#### TASK DESCRIPTION
Copy, exactly and without additions, every line in the records below from the one holding "Click the globe" through the one holding "Given: Open the Application", both ends included.

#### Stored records
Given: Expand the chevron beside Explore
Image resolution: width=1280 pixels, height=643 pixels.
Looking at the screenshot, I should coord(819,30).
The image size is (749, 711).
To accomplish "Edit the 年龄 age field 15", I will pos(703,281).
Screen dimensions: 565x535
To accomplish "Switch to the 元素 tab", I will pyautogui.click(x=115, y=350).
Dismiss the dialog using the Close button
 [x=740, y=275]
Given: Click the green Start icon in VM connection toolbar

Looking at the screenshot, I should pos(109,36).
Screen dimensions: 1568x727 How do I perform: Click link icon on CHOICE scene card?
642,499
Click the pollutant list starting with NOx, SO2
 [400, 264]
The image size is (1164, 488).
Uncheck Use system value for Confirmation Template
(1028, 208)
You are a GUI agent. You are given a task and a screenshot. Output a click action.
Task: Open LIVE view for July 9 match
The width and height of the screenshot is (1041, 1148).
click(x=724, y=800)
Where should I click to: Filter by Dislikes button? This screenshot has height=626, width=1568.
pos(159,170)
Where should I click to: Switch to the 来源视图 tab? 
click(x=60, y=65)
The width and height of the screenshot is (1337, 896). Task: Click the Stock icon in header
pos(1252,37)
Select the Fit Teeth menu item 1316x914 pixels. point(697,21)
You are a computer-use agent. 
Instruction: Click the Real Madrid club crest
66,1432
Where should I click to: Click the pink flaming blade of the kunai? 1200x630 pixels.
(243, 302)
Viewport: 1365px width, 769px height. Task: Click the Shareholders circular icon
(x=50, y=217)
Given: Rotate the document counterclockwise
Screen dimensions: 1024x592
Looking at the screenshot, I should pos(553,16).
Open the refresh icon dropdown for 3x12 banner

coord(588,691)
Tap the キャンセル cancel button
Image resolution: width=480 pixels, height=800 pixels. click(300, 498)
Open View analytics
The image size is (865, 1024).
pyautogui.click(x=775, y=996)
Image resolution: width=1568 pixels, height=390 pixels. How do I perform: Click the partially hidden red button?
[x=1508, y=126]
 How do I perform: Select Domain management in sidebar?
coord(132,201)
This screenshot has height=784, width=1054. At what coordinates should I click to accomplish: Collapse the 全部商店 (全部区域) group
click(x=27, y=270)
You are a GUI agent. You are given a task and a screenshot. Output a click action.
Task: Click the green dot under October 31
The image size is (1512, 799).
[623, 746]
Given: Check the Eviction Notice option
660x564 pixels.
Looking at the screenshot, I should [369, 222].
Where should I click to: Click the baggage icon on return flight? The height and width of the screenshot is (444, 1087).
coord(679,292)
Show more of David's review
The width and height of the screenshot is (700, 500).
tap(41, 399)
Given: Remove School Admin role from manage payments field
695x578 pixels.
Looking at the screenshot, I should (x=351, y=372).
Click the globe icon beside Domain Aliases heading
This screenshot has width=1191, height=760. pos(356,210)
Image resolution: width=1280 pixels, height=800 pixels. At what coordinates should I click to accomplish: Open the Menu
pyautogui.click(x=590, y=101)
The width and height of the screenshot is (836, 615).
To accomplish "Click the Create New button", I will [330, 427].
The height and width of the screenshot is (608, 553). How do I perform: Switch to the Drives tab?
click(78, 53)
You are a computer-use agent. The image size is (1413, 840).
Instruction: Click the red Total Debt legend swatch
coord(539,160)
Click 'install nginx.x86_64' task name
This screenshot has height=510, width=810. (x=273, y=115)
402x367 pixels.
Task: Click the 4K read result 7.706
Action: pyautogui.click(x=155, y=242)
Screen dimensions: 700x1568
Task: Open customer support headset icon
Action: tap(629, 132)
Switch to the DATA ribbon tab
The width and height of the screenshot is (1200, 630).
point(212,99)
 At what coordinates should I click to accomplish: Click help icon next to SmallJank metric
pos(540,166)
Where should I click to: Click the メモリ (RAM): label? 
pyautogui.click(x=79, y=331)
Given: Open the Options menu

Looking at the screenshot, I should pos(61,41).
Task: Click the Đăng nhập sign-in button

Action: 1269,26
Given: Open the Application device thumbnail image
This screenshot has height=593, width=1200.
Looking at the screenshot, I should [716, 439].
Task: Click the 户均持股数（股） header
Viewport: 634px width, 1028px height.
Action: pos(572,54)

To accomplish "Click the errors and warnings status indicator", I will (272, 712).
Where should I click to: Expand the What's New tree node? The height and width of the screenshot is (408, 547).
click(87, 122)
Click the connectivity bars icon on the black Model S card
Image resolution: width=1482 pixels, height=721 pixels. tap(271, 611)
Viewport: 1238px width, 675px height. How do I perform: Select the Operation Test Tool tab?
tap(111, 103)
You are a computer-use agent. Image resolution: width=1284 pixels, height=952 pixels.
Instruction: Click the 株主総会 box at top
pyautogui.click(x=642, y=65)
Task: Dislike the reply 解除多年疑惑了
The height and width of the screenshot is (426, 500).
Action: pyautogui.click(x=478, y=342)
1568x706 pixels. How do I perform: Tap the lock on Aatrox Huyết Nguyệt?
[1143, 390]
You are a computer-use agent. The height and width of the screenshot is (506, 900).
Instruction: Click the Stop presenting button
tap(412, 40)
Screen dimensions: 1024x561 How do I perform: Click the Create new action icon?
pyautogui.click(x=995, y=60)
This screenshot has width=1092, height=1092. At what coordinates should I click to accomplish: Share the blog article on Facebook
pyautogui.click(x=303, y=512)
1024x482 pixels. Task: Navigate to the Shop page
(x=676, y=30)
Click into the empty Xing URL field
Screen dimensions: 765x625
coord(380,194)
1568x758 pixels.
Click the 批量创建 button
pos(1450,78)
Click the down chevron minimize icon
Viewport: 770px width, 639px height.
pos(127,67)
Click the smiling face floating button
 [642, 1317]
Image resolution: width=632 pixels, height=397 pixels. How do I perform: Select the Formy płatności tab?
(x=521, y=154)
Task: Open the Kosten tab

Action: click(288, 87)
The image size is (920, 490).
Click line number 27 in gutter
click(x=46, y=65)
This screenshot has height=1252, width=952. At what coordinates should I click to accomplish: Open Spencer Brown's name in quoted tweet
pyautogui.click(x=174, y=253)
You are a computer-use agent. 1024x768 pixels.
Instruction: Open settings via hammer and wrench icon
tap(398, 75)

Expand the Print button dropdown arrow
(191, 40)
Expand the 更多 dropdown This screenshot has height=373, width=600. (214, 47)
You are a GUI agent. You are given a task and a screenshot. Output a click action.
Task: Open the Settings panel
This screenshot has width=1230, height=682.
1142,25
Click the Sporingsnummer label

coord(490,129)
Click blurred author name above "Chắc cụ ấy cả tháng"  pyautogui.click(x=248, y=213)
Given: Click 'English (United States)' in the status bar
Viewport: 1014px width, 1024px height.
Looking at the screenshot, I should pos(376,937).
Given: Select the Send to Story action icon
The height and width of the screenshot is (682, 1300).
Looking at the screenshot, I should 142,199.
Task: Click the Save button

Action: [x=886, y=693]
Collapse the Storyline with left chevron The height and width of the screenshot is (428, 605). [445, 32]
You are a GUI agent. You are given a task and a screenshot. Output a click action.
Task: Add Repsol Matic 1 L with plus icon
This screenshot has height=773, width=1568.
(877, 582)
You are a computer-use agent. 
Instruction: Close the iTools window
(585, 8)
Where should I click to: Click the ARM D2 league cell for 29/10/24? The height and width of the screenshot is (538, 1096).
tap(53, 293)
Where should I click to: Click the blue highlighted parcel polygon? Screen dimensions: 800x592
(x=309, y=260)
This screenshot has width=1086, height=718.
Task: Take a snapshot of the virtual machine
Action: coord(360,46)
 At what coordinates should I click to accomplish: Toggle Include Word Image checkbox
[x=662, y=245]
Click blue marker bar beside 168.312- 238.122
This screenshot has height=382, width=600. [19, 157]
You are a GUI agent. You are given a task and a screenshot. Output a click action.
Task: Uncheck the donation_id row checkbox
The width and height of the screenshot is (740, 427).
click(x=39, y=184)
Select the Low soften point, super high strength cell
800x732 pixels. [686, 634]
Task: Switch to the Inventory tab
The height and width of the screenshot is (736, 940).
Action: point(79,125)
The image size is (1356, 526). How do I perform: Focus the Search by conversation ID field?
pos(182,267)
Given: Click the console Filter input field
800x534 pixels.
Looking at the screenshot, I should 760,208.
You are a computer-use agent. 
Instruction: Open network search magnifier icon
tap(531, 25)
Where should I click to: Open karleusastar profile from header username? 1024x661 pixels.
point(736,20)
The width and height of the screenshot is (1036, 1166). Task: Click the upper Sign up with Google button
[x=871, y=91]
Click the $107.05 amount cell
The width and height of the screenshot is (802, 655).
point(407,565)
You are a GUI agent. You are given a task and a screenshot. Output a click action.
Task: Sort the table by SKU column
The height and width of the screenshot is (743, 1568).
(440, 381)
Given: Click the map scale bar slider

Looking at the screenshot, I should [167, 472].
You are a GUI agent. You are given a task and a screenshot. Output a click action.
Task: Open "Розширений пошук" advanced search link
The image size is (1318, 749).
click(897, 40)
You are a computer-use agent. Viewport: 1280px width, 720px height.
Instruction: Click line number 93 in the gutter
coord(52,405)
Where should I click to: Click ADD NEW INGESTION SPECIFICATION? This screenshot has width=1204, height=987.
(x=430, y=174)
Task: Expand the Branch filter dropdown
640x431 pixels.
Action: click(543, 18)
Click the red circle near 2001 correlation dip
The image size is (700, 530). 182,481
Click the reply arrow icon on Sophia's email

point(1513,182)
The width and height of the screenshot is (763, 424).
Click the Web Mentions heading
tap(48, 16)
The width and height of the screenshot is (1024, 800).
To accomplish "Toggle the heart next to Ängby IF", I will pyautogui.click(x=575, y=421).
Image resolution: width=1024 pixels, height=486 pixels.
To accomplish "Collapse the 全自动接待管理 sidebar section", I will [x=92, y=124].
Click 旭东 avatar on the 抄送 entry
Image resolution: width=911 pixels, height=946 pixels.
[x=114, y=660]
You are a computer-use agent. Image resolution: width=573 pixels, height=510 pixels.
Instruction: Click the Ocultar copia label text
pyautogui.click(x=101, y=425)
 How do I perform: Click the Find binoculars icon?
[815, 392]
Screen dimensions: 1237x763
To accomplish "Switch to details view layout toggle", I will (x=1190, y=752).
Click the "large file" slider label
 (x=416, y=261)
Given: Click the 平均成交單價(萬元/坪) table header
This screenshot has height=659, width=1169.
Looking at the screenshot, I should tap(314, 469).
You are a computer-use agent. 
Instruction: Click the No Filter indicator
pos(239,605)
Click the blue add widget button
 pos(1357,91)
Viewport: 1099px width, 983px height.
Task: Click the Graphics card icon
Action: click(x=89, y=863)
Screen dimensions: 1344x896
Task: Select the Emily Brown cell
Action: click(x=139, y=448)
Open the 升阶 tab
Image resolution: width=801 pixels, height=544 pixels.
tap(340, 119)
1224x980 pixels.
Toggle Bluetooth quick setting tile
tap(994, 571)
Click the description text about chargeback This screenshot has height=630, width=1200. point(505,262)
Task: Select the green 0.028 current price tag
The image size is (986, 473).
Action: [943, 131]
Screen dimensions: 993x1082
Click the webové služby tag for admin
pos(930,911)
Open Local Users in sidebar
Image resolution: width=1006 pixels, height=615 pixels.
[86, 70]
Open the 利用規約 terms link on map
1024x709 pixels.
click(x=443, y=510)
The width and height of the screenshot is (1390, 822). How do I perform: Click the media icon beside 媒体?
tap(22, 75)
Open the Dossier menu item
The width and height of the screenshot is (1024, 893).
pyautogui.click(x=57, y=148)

#### RESPONSE AREA
Click the globe icon beside Domain Aliases heading
This screenshot has width=1191, height=760. pos(356,210)
Image resolution: width=1280 pixels, height=800 pixels. At what coordinates should I click to accomplish: Open the Menu
pyautogui.click(x=590, y=101)
The width and height of the screenshot is (836, 615).
To accomplish "Click the Create New button", I will [330, 427].
The height and width of the screenshot is (608, 553). How do I perform: Switch to the Drives tab?
click(78, 53)
You are a computer-use agent. The image size is (1413, 840).
Instruction: Click the red Total Debt legend swatch
coord(539,160)
Click 'install nginx.x86_64' task name
This screenshot has height=510, width=810. (x=273, y=115)
402x367 pixels.
Task: Click the 4K read result 7.706
Action: pyautogui.click(x=155, y=242)
Screen dimensions: 700x1568
Task: Open customer support headset icon
Action: tap(629, 132)
Switch to the DATA ribbon tab
The width and height of the screenshot is (1200, 630).
point(212,99)
 At what coordinates should I click to accomplish: Click help icon next to SmallJank metric
pos(540,166)
Where should I click to: Click the メモリ (RAM): label? 
pyautogui.click(x=79, y=331)
Given: Open the Options menu

Looking at the screenshot, I should pos(61,41).
Task: Click the Đăng nhập sign-in button

Action: 1269,26
Given: Open the Application device thumbnail image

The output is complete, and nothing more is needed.